Saturday, July 11, 2015

An American artist of Georgia Totto O'Keeffe

On November 15, 1887, Georgia O’Keeffe was the second of seven children and the oldest born to a Totto O’Keeffe and Francis Calyxus O’Keeffe, owners of a prosperous 640-acre farm in Sun Prairie, Wisconsin.

O'Keeffe was an important figure among the first generation of American modern artists.

O’Keeffe, who began drawing at an early age, was given art lessons on Saturday afternoons for a woman in Sun Prairie and with her younger sisters. O’Keeffe graduated from the Chatham Episcopal Institute in Virginal in 1904 and entered the Art Institute of Chicago that same year.

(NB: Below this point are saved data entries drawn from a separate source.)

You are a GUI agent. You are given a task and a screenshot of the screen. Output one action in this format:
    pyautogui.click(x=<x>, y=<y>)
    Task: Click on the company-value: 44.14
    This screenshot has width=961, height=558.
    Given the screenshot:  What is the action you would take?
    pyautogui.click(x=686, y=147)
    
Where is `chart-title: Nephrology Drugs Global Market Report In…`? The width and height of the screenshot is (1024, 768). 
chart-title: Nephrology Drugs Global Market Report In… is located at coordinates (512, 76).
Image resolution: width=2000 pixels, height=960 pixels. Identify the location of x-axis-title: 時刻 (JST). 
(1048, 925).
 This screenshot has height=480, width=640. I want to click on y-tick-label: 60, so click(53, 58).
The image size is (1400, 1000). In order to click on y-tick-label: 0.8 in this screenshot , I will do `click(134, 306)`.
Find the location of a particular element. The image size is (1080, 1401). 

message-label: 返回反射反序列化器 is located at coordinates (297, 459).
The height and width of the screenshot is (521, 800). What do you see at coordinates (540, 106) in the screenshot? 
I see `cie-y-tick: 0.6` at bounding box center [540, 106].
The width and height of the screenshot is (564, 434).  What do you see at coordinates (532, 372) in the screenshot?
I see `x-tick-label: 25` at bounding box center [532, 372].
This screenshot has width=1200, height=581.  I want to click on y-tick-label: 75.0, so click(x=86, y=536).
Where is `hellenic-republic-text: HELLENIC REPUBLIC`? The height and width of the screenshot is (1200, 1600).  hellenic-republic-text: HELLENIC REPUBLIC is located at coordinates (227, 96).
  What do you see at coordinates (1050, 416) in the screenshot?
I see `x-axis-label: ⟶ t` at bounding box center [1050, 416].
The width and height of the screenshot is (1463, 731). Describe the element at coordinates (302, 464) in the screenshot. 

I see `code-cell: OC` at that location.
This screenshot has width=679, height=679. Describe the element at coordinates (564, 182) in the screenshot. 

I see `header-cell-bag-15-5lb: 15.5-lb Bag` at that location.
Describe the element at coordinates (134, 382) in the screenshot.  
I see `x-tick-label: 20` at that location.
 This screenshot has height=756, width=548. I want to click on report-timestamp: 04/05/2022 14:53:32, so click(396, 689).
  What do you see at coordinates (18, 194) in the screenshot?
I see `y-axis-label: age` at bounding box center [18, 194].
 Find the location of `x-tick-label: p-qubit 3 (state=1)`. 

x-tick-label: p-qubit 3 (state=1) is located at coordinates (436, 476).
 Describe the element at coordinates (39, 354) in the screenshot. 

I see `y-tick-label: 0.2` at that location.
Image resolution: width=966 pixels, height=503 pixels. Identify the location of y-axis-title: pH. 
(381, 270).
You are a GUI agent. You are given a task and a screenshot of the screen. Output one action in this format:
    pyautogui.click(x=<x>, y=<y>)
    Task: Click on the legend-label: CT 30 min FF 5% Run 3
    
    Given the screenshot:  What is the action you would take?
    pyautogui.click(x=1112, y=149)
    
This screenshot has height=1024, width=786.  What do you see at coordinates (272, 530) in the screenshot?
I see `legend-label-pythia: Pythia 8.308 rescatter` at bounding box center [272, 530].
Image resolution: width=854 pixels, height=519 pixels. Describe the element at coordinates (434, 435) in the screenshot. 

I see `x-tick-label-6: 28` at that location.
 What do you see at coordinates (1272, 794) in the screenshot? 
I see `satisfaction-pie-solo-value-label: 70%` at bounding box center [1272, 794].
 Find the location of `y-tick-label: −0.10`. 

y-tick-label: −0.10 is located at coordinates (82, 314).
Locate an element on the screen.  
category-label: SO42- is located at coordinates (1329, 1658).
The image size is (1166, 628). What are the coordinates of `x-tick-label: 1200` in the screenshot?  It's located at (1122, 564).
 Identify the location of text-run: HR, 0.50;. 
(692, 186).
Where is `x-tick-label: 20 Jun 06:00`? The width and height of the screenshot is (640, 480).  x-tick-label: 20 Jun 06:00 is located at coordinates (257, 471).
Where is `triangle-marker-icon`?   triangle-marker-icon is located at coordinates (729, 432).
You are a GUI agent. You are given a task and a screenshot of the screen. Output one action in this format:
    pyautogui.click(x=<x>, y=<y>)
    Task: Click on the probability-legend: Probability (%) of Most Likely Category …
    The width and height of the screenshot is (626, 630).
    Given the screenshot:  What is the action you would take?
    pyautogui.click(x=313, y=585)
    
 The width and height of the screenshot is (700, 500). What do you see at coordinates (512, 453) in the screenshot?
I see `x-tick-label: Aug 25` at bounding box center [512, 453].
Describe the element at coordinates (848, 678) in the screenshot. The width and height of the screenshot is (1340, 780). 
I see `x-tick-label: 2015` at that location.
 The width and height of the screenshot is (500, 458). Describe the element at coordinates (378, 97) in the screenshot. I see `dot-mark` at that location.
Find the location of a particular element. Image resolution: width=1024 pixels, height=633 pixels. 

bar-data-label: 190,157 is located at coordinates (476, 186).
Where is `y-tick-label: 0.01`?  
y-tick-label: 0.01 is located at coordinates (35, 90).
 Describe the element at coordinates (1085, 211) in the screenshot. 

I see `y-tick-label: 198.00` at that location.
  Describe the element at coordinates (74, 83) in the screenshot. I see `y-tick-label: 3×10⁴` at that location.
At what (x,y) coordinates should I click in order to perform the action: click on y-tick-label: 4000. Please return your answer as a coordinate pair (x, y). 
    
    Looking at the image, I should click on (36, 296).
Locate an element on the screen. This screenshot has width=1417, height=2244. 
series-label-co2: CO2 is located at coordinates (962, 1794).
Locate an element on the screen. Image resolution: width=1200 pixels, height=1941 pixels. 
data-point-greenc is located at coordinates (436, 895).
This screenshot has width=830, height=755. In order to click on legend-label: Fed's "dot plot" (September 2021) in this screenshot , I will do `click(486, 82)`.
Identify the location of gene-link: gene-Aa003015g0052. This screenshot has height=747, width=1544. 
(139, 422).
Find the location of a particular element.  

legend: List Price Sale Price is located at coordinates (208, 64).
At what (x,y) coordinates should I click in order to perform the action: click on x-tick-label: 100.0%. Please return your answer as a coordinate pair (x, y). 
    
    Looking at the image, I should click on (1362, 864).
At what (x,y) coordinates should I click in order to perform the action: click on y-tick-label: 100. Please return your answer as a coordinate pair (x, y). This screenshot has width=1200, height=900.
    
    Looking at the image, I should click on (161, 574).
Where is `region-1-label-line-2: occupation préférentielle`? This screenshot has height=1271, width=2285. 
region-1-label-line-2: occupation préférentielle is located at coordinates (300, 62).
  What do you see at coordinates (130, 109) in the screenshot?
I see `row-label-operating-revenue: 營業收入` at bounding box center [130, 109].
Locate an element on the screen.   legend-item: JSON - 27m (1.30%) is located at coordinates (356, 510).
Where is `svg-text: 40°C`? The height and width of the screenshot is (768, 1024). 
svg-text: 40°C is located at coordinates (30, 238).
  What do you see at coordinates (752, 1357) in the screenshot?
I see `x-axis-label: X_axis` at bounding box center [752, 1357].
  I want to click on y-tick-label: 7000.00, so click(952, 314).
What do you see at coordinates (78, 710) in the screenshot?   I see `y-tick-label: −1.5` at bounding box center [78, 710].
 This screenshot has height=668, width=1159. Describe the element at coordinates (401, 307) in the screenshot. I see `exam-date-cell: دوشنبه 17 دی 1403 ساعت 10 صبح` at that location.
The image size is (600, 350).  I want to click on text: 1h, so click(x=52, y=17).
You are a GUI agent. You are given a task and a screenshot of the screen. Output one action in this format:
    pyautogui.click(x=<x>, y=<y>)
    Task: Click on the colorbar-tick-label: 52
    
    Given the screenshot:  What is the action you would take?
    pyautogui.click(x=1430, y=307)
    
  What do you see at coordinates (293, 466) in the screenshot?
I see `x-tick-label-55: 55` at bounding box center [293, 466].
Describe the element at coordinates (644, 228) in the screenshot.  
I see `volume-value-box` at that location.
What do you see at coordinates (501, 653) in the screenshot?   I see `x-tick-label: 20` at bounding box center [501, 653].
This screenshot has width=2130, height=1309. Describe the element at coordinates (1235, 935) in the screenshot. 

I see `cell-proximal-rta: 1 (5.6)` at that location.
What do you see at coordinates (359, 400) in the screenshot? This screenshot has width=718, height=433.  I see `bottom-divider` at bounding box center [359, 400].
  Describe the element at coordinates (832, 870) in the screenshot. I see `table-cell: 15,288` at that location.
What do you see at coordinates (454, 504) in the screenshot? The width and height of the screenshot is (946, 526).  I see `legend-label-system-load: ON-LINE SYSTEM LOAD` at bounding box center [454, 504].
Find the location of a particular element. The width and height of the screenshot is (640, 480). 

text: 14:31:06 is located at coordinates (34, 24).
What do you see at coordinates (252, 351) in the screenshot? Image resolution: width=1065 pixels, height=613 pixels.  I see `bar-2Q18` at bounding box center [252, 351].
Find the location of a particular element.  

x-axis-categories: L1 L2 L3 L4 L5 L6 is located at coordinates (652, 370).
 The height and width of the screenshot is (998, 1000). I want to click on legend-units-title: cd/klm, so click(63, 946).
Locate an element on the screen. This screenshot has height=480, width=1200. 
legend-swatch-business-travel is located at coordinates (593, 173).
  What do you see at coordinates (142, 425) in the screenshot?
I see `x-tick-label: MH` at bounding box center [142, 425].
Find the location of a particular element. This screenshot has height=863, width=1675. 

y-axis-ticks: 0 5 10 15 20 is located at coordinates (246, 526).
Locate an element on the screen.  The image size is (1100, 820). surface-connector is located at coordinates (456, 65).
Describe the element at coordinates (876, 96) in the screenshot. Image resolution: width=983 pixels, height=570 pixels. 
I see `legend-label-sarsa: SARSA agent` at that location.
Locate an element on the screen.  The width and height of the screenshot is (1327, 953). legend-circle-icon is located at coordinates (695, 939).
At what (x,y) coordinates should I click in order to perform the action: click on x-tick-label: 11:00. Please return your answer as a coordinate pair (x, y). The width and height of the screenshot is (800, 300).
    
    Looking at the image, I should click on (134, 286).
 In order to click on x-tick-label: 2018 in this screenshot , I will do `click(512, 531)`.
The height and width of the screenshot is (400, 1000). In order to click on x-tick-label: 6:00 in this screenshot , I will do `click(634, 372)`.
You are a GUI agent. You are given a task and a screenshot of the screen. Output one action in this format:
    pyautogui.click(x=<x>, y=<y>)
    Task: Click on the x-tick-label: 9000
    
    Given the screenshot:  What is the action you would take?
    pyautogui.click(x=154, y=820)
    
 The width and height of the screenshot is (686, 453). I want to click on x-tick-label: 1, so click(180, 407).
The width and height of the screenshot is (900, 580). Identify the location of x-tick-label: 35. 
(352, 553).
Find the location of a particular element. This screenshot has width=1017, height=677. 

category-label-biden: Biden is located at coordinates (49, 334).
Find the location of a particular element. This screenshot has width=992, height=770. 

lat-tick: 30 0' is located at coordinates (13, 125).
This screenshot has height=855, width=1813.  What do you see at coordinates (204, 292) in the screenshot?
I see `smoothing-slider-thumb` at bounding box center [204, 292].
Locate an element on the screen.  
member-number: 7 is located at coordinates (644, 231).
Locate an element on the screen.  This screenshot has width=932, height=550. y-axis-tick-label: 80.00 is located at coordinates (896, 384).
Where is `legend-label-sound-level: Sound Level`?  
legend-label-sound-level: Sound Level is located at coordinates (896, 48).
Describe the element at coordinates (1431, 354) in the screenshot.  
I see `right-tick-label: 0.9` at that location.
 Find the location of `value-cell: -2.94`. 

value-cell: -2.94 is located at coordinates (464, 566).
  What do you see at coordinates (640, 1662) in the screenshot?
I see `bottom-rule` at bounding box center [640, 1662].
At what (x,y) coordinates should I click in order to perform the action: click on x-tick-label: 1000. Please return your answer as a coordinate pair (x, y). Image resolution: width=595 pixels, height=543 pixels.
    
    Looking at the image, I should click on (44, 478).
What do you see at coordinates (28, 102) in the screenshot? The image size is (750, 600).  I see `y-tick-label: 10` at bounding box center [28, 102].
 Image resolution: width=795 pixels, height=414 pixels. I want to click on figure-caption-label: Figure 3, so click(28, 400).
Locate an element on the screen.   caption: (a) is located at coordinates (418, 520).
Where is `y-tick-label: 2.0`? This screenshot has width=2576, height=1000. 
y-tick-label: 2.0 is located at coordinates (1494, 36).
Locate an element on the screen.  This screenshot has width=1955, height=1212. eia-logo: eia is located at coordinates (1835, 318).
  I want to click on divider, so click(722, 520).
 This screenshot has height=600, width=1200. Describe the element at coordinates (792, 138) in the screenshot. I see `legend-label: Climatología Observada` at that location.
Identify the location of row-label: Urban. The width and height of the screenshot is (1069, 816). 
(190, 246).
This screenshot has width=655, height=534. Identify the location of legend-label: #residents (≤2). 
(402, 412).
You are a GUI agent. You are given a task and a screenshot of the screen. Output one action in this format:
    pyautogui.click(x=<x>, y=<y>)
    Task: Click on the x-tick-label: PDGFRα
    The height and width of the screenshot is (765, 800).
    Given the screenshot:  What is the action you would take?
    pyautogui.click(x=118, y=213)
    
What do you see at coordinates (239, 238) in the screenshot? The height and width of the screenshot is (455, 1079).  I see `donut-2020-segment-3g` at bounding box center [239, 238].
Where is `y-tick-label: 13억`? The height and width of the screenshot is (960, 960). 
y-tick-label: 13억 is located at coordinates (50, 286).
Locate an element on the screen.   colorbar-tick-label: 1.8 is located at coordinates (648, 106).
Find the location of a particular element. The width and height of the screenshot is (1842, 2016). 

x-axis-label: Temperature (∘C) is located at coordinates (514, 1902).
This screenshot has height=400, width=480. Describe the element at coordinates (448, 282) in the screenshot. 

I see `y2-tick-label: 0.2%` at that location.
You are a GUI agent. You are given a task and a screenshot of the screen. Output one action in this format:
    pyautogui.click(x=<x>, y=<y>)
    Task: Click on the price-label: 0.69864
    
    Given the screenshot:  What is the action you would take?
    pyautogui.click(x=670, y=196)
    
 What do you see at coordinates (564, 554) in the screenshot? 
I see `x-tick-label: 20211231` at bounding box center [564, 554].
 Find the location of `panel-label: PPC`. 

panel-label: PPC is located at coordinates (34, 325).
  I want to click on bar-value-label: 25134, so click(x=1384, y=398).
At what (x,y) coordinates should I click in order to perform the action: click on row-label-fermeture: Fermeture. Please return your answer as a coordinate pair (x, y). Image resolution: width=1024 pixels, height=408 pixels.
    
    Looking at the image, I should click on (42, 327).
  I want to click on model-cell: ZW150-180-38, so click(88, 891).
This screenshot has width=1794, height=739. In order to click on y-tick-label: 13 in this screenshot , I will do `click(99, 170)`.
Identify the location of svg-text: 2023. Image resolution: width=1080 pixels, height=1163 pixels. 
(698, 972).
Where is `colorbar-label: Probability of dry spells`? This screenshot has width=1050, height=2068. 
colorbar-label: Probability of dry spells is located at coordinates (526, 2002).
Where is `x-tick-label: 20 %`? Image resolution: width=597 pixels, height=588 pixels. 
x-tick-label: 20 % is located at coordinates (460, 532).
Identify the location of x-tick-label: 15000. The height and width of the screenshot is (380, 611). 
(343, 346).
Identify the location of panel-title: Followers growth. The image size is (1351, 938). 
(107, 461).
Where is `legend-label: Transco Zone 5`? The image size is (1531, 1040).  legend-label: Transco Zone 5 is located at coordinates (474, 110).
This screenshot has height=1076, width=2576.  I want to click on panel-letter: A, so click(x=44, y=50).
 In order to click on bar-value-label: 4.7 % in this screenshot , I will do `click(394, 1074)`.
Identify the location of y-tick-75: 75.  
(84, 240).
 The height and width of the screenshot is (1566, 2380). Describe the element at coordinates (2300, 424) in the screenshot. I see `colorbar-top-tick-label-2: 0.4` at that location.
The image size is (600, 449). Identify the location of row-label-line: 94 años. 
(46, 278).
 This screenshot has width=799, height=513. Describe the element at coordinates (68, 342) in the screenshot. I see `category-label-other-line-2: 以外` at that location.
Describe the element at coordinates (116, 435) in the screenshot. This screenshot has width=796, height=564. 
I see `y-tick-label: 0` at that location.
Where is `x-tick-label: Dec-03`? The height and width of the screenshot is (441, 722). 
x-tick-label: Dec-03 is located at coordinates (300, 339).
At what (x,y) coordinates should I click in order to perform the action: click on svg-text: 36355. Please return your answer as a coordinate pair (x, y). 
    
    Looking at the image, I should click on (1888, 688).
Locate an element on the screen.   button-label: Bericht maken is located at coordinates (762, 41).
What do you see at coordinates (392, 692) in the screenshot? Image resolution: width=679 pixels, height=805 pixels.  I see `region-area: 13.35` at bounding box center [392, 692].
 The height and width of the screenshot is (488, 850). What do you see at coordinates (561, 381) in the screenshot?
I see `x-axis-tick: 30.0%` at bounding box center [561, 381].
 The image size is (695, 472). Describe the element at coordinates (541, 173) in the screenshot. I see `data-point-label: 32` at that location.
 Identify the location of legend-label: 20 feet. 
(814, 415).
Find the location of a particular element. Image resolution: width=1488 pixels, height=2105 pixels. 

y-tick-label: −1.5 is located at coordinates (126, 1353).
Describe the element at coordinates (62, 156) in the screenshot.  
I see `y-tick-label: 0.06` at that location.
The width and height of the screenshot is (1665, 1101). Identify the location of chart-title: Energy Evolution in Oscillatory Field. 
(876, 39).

She attended Teacher’s College at Columbia University and the University of Virginia. In 1916 O’Keeffe became an art teacher at West Texas State Normal College. She was inspired by the wide horizons and the overarching sky. The openness of the space changed her work, and she began to paint the infinite variations of light coming onto the Plains especially at sunrise and sunset.
Red Canna, 1923
O’Keeffe’s mature style was fully developed when she moved back to New York in the summer of 1918.  O’Keeffe had shown her work publicly as early as 1917 but it was Alfred Stieglitz’s photography show at the Anderson Galleries in New York, on February 2, 1921 that established her as major artist.

Georgia O’Keeffe died in Santa Fe on March 6, 1986.